WHAT IS EXPECTED: In the excerpt on Missouri stem-cell politics, what did the legislature scrap at the University of Missouri this spring?

EXCERPTED TEXT:
┄┄┄┄┄┄
The amendment passed by fewer than 51,000 votes, or about two percentage points. The tight margin galvanized opponents. Within weeks, conservative lawmakers had introduced a measure to ban the very research protected by the amendment. That effort failed. But others have succeeded.
This spring, the legislature scratched plans to build an $85-million science center at the University of Missouri. The stated reason: Concern that the labs might one day be used for embryonic research — even though the university’s president explicitly stated they would not. To make sure that embryonic projects would not get funding, lawmakers banned a state science research fund from spending any money on human health — grants will only go to projects involving plants and animals. Meanwhile, activists are discussing a petition drive to put an embryo-cloning ban on the ballot in 2008: “We’re exploring however we can to get this back before the voters,” said Pam Fichter, president of Missouri Right to Life.
The political tumult has demoralized Kevin Eggan, an assistant biology professor at Harvard who was seriously considering bringing his embryonic stem-cell lab to the Stowers Institute. Eggan grew up in the Midwest and said he’d like to return; plus, he said, “the Stowers is the Taj Mahal of science.” After the November election, he thought he might take the leap. Now, he’s sure he won’t. “Anyone who does the kind of work I do,” said Eggan, “would never consider going there now.”
┄┄┄┄┄┄
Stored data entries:
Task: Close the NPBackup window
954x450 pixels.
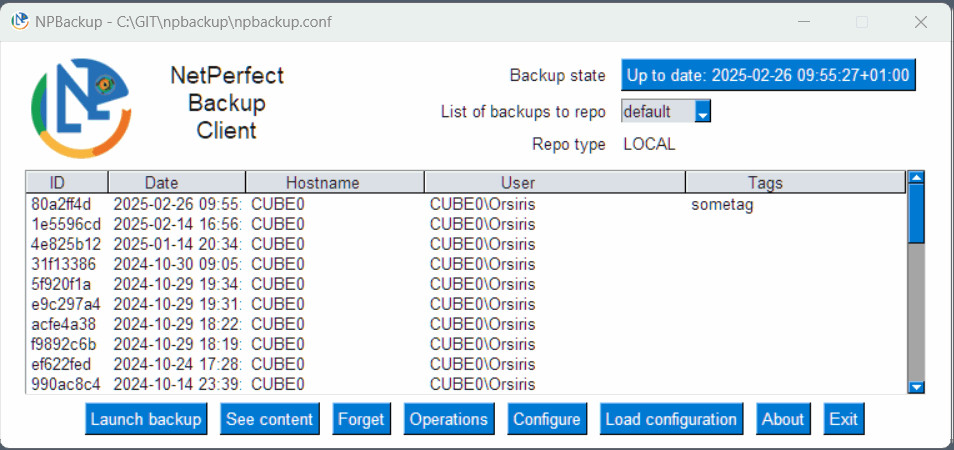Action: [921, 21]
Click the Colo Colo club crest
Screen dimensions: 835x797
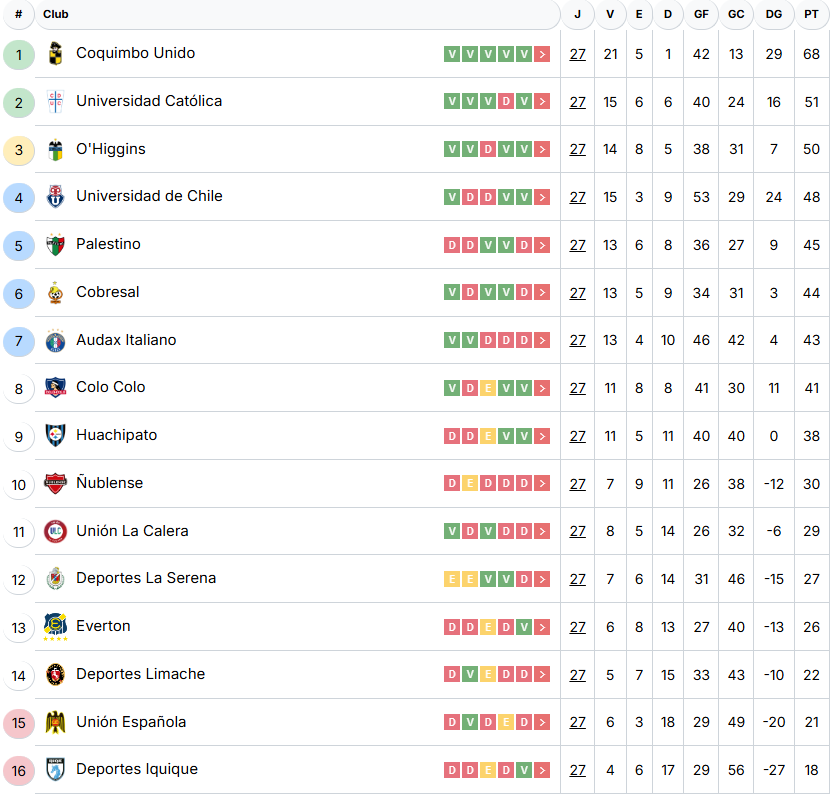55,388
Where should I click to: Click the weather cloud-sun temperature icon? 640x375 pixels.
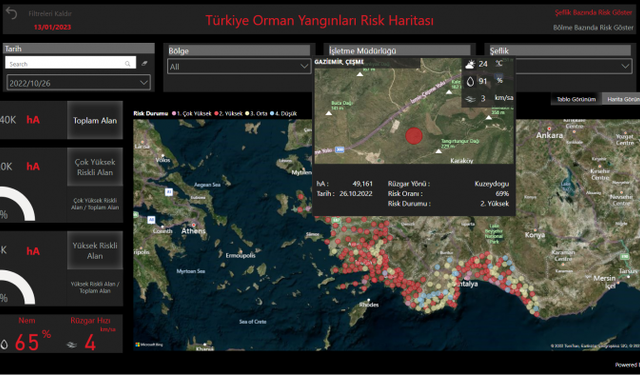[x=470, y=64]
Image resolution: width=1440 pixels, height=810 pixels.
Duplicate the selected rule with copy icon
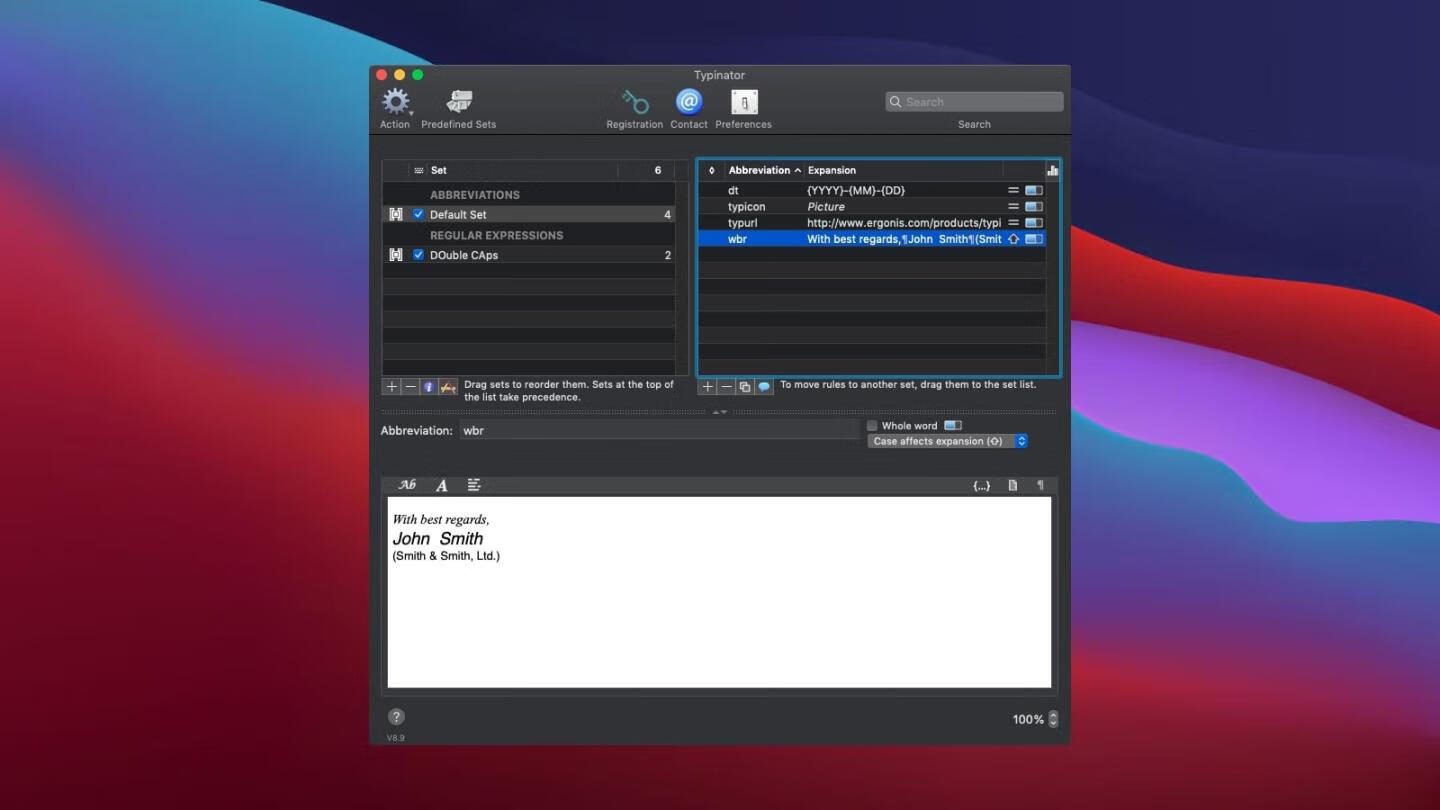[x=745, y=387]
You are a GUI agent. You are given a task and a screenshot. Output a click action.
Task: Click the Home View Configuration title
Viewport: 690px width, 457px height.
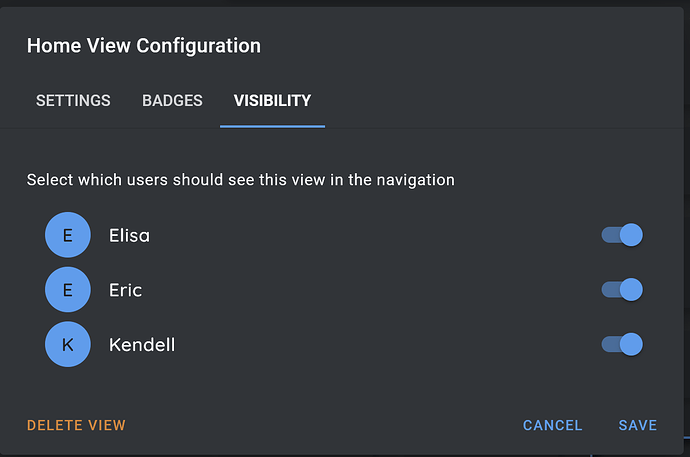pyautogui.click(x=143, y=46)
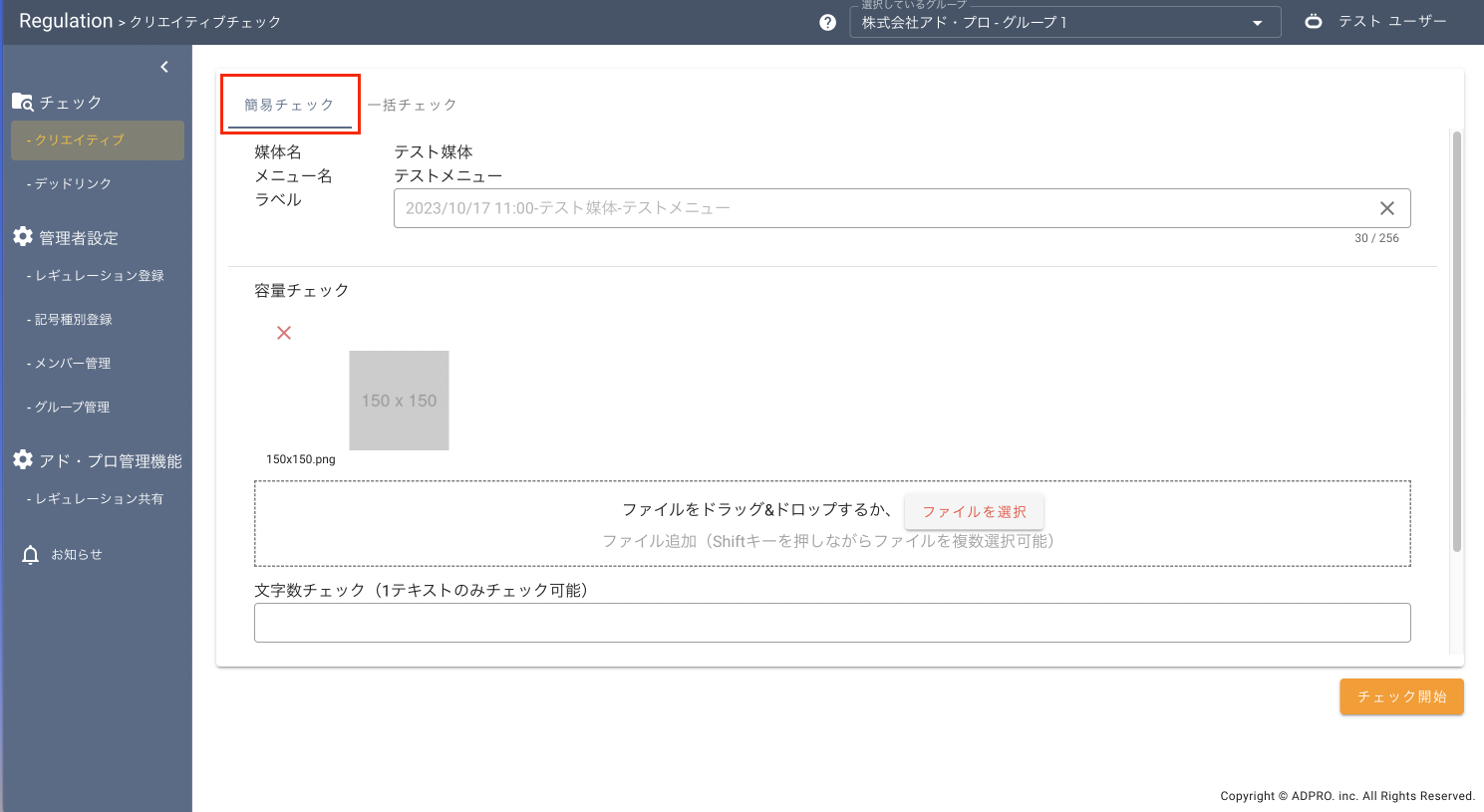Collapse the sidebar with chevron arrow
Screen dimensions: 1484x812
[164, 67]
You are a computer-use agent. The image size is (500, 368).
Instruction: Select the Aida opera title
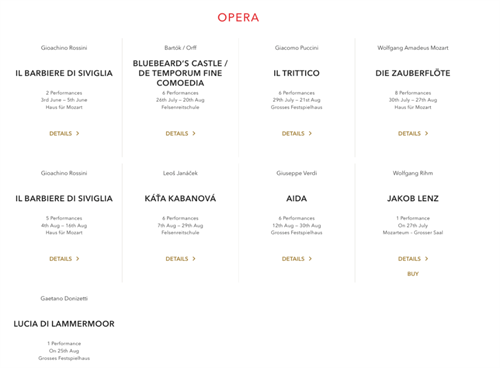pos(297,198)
┄┄┄┄┄┄
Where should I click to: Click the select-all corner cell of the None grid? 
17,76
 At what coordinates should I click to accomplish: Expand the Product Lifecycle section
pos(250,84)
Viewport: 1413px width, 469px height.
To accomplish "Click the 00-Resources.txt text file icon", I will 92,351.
┄┄┄┄┄┄
COMPLETED TASK: Plans to build an $85-million science center.